**Problem requirements**.
Transcribe the listing below exactly, leaving nothing out.

=-=-=

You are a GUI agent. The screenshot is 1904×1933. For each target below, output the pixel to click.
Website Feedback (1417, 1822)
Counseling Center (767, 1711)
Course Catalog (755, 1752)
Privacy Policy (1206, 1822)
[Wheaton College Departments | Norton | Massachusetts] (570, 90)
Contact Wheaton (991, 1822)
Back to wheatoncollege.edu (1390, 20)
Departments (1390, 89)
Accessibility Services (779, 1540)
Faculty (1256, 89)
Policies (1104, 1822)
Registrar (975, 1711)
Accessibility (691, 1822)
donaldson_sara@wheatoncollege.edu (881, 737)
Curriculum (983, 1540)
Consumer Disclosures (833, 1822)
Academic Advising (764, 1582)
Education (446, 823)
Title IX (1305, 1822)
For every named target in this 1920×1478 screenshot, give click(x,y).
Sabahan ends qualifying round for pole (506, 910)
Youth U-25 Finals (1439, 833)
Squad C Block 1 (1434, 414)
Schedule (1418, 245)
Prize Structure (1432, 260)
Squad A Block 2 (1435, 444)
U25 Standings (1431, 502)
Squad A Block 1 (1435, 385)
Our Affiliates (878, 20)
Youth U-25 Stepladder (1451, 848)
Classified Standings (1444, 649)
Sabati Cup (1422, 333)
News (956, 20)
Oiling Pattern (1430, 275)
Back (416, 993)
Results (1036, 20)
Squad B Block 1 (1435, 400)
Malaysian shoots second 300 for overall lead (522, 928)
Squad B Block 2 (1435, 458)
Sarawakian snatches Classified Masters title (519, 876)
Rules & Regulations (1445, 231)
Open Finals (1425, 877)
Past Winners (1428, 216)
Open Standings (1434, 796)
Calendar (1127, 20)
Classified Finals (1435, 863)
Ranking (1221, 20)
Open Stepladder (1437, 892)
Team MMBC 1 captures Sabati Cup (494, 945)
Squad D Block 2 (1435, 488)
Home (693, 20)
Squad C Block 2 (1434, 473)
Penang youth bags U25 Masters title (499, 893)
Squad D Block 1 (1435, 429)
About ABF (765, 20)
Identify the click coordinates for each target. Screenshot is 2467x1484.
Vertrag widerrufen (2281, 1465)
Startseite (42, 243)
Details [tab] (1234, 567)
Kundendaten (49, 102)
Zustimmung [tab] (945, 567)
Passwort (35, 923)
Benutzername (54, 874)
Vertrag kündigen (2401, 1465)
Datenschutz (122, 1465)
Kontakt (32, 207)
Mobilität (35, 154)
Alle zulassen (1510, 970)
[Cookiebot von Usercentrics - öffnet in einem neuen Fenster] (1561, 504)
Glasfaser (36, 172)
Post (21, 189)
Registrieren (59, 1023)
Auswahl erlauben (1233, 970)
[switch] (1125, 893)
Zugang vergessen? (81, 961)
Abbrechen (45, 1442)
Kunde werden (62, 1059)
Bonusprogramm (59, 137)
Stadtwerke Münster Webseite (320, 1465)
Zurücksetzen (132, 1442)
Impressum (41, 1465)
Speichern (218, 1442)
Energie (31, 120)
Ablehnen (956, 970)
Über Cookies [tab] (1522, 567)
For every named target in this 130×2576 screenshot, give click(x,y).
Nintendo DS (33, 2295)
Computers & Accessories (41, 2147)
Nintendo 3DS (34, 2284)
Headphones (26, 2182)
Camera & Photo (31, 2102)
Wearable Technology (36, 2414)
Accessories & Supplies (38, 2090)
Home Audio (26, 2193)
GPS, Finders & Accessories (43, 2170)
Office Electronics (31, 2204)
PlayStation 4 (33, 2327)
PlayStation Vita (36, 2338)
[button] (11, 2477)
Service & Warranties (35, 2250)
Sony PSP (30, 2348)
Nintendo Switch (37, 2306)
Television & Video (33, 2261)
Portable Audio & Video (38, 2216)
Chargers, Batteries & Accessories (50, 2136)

=-=-=

**Exercise solution**.
You are a GUI agent. The screenshot is 1904×1933. For each target below, output the pixel to click.
Website Feedback (1417, 1822)
Counseling Center (767, 1711)
Course Catalog (755, 1752)
Privacy Policy (1206, 1822)
[Wheaton College Departments | Norton | Massachusetts] (570, 90)
Contact Wheaton (991, 1822)
Back to wheatoncollege.edu (1390, 20)
Departments (1390, 89)
Accessibility Services (779, 1540)
Faculty (1256, 89)
Policies (1104, 1822)
Registrar (975, 1711)
Accessibility (691, 1822)
donaldson_sara@wheatoncollege.edu (881, 737)
Curriculum (983, 1540)
Consumer Disclosures (833, 1822)
Academic Advising (764, 1582)
Education (446, 823)
Title IX (1305, 1822)
For every named target in this 1920×1478 screenshot, give click(x,y).
Sabahan ends qualifying round for pole (506, 910)
Youth U-25 Finals (1439, 833)
Squad C Block 1 (1434, 414)
Schedule (1418, 245)
Prize Structure (1432, 260)
Squad A Block 2 (1435, 444)
U25 Standings (1431, 502)
Squad A Block 1 (1435, 385)
Our Affiliates (878, 20)
Youth U-25 Stepladder (1451, 848)
Classified Standings (1444, 649)
Sabati Cup (1422, 333)
News (956, 20)
Oiling Pattern (1430, 275)
Back (416, 993)
Results (1036, 20)
Squad B Block 1 (1435, 400)
Malaysian shoots second 300 for overall lead (522, 928)
Squad B Block 2 (1435, 458)
Sarawakian snatches Classified Masters title (519, 876)
Rules & Regulations (1445, 231)
Open Finals (1425, 877)
Past Winners (1428, 216)
Open Standings (1434, 796)
Calendar (1127, 20)
Classified Finals (1435, 863)
Ranking (1221, 20)
Open Stepladder (1437, 892)
Team MMBC 1 captures Sabati Cup (494, 945)
Squad D Block 2 (1435, 488)
Home (693, 20)
Squad C Block 2 (1434, 473)
Penang youth bags U25 Masters title (499, 893)
Squad D Block 1 (1435, 429)
About ABF (765, 20)
Identify the click coordinates for each target. Screenshot is 2467x1484.
Vertrag widerrufen (2281, 1465)
Startseite (42, 243)
Details [tab] (1234, 567)
Kundendaten (49, 102)
Zustimmung [tab] (945, 567)
Passwort (35, 923)
Benutzername (54, 874)
Vertrag kündigen (2401, 1465)
Datenschutz (122, 1465)
Kontakt (32, 207)
Mobilität (35, 154)
Alle zulassen (1510, 970)
[Cookiebot von Usercentrics - öffnet in einem neuen Fenster] (1561, 504)
Glasfaser (36, 172)
Post (21, 189)
Registrieren (59, 1023)
Auswahl erlauben (1233, 970)
[switch] (1125, 893)
Zugang vergessen? (81, 961)
Abbrechen (45, 1442)
Kunde werden (62, 1059)
Bonusprogramm (59, 137)
Stadtwerke Münster Webseite (320, 1465)
Zurücksetzen (132, 1442)
Impressum (41, 1465)
Speichern (218, 1442)
Energie (31, 120)
Ablehnen (956, 970)
Über Cookies [tab] (1522, 567)
For every named target in this 130×2576 screenshot, give click(x,y).
Nintendo DS (33, 2295)
Computers & Accessories (41, 2147)
Nintendo 3DS (34, 2284)
Headphones (26, 2182)
Camera & Photo (31, 2102)
Wearable Technology (36, 2414)
Accessories & Supplies (38, 2090)
Home Audio (26, 2193)
GPS, Finders & Accessories (43, 2170)
Office Electronics (31, 2204)
PlayStation 4 (33, 2327)
PlayStation Vita (36, 2338)
[button] (11, 2477)
Service & Warranties (35, 2250)
Sony PSP (30, 2348)
Nintendo Switch (37, 2306)
Television & Video (33, 2261)
Portable Audio & Video (38, 2216)
Chargers, Batteries & Accessories (50, 2136)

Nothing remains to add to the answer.